Aécio - Então, a juventude, de que falei, deu uma contribuição importante para a história da liberdade. Mas que, como todo processo de mudança, ele é psíquico e já se exauriu. Então nós precisamos construir um novo modelo. E é preciso surgir uma nova geração que não tenha o sofrimento da década de 70, e que não tenha a paranóia e todas as coisas que um sistema que investiga, que é dado contra ele construir; e que possa falar a linguagem dessa juventude que está na massa colada em torno do sistema, e essa massa não é definitivamente as lideranças que estão no movimento estudantil hoje. A juventude tem tanta consciência de humanismo de luta democrática, que a gente pode ver assim: a gente está no DCE, e a bala está rolando... No DCE é ano de eleição, essa coisa toda. Os amigos e a gente acabam seguindo mais a orientação dos partidos do que a orientação da galera da juventude; e a gente chega em um ponto que se distancia tanto daquela nossa galera e não deixa de ser amigos nossos. Então só tem um jeito da gente conseguir a nova vitalidade do movimento estudantil: é você está sempre reavaliando, está sempre mudando, está sempre construindo essa mudança, como diria Rui Barbosa.
POLITICANDO - Carolina, você só tem 19 anos, e entrou para o DCE do CEFET há dois anos. Como foi isso?
Carolina - Então, gente assumiu por volta de maio. Não por eleição. O DCE não tava funcionando, desde 2001; como se as pessoas não quisessem nem reativar o DCE, não só pra carteirinha de estudante, mas como pra rever o movimento estudantil do CEFET e eles, enfim, puxaram uma assembléia geral, com os estudantes. Lembro que a assembléia sugeriu pra eu entrar na comissão pra dar uma ajuda e eu acabei aceitando. Foi muito no período da greve. E eles pediram até que a gente desse um apoio aos docentes lá e, após a greve, a gente começou mesmo a tentar revitalizar o DCE. Pegamos todos os problemas, os pontos mais críticos. O grande desafio foi enfrentar, reativar, mobilizar; politizar a estrutura toda.
POLITICANDO - Mas você já havia participado de algum movimento estudantil?

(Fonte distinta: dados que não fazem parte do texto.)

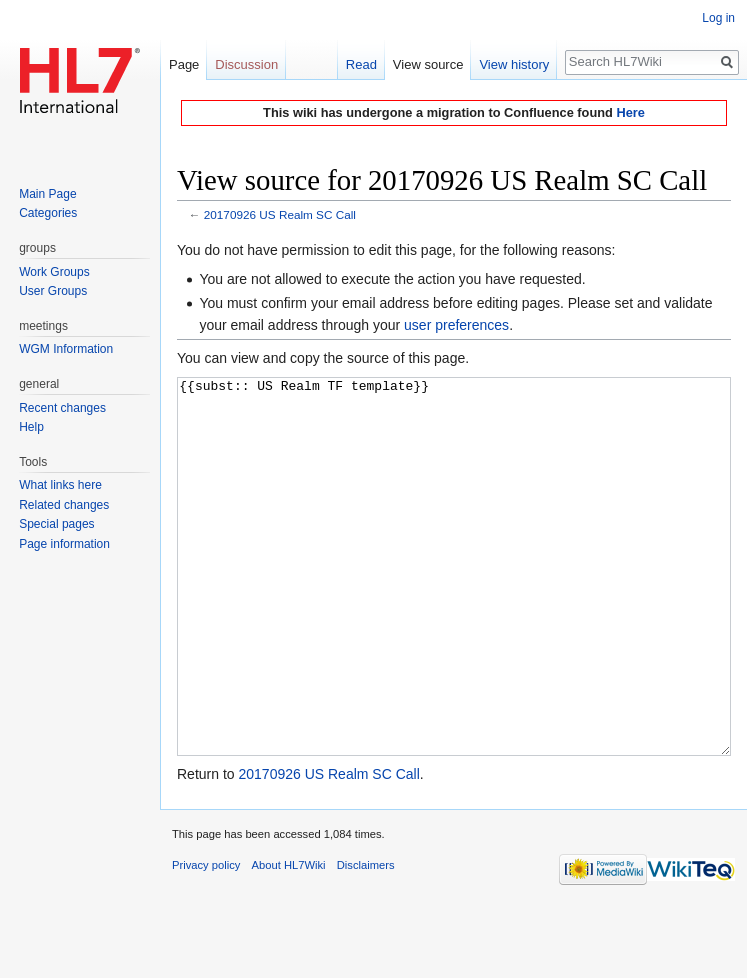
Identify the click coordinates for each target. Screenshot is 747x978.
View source (428, 64)
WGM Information (66, 349)
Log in (718, 18)
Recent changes (62, 408)
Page (184, 64)
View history (514, 64)
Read (361, 64)
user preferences (456, 325)
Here (630, 112)
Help (31, 427)
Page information (64, 544)
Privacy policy (206, 940)
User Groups (53, 291)
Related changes (64, 505)
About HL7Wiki (289, 940)
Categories (48, 213)
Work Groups (54, 272)
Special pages (56, 524)
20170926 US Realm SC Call (280, 214)
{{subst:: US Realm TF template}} (454, 604)
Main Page (47, 194)
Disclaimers (366, 940)
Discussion (246, 64)
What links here (60, 485)
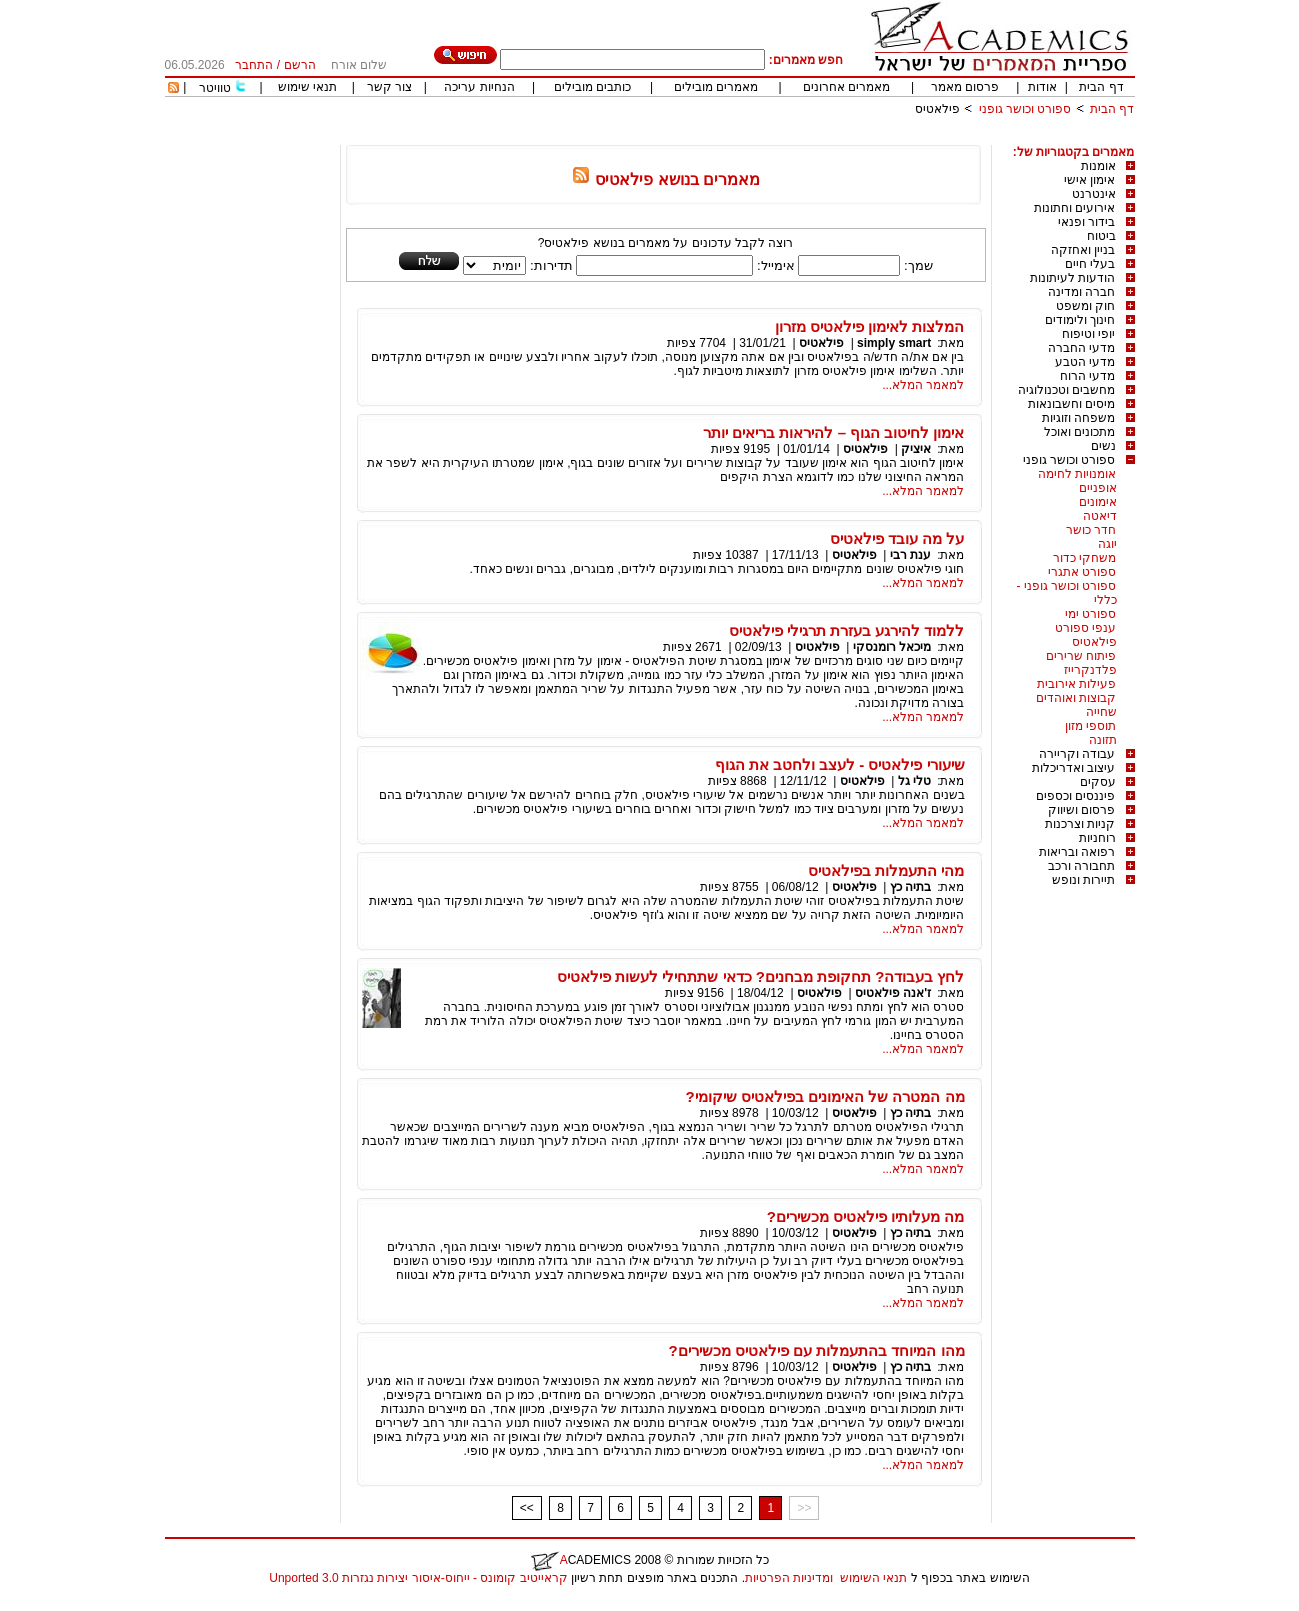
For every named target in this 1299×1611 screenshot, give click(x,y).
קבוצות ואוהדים (1076, 698)
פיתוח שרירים (1081, 656)
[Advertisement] (771, 137)
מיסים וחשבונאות (1071, 404)
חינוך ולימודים (1080, 320)
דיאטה (1100, 516)
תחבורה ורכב (1081, 866)
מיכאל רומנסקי (892, 647)
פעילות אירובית (1076, 684)
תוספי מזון (1090, 726)
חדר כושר (1091, 530)
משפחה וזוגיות (1078, 418)
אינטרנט (1094, 194)
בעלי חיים (1090, 264)
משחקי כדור (1084, 558)
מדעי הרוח (1087, 376)
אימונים (1098, 502)
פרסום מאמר (965, 87)
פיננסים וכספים (1075, 796)
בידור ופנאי (1086, 222)
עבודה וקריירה (1077, 754)
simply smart (894, 343)
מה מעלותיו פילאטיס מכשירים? (866, 1216)
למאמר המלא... (923, 385)
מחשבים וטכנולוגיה (1066, 390)
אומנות (1098, 166)
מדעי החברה (1081, 348)
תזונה (1103, 740)
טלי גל (914, 781)
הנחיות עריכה (479, 87)
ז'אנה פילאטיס (893, 993)
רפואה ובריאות (1077, 852)
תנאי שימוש (307, 87)
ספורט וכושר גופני (1025, 109)
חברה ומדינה (1081, 292)
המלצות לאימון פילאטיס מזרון (870, 326)
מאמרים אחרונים (846, 87)
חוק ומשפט (1085, 306)
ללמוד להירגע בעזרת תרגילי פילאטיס (847, 630)
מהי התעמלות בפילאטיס (886, 870)
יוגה (1107, 544)
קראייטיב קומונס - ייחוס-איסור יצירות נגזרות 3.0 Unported (418, 1578)
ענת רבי (910, 555)
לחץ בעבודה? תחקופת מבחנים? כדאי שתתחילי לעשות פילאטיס (761, 976)
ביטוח (1101, 236)
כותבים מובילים (592, 87)
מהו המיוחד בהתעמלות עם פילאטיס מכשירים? (817, 1350)
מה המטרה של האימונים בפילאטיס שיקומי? (825, 1096)
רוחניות (1097, 838)
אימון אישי (1089, 180)
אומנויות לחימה (1077, 474)
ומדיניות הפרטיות (789, 1578)
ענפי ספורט (1085, 628)
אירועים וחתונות (1074, 208)
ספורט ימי (1090, 614)
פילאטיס (937, 109)
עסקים (1098, 782)
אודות (1042, 87)
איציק (916, 449)
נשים (1103, 446)
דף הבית (1101, 87)
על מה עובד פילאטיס (897, 538)
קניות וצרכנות (1080, 824)
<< (527, 1508)
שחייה (1101, 712)
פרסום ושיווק (1081, 810)
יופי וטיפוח (1088, 334)
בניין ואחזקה (1083, 250)
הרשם (300, 65)
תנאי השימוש (873, 1578)
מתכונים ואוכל (1079, 432)
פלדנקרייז (1090, 670)
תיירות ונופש (1083, 880)
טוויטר (215, 88)
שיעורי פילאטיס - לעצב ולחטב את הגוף (840, 764)
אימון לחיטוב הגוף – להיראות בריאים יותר (833, 432)
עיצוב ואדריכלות (1073, 768)
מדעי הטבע (1085, 362)
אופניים (1098, 488)
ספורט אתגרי (1082, 572)
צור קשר (389, 87)
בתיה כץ (910, 887)
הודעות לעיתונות (1072, 278)
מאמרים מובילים (716, 87)
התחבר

Carolina - Bem, eu estudava em colégio particular e um rapaz chegou lá no colégio chamando a gente pra participar da semana da saúde. Dizia ser Secundarista e eu achei aquela intenção “ah, os estudantes e tal, amigos, com aqueles aglutinamentos políticos e tal”, e achei bacana. Ele me chamava de companheira eu estranhava, aí eu fiquei: “Ah, caramba! Será que esse cara é do PT?” [risos] . Mas aí eu acabei guardando muito à sua imagem por causa de uma outra atividade que eu fazia. Sabia que o congresso tava mal. Por que lembro que CEFET, no sábado e no domingo, encontrava com o pessoal lá, e eu tava totalmente por fora do que tava acontecendo. Aí teve uma hora, quando fui novamente ao CEFET e quando cheguei, já não sabia quem era o pessoal do PC do B e do PT. “Vocês são de esquerda? Vocês são da direita?” No final, agente fez alguma coisa, tava todo mundo comemorando. Daí, começou a militância.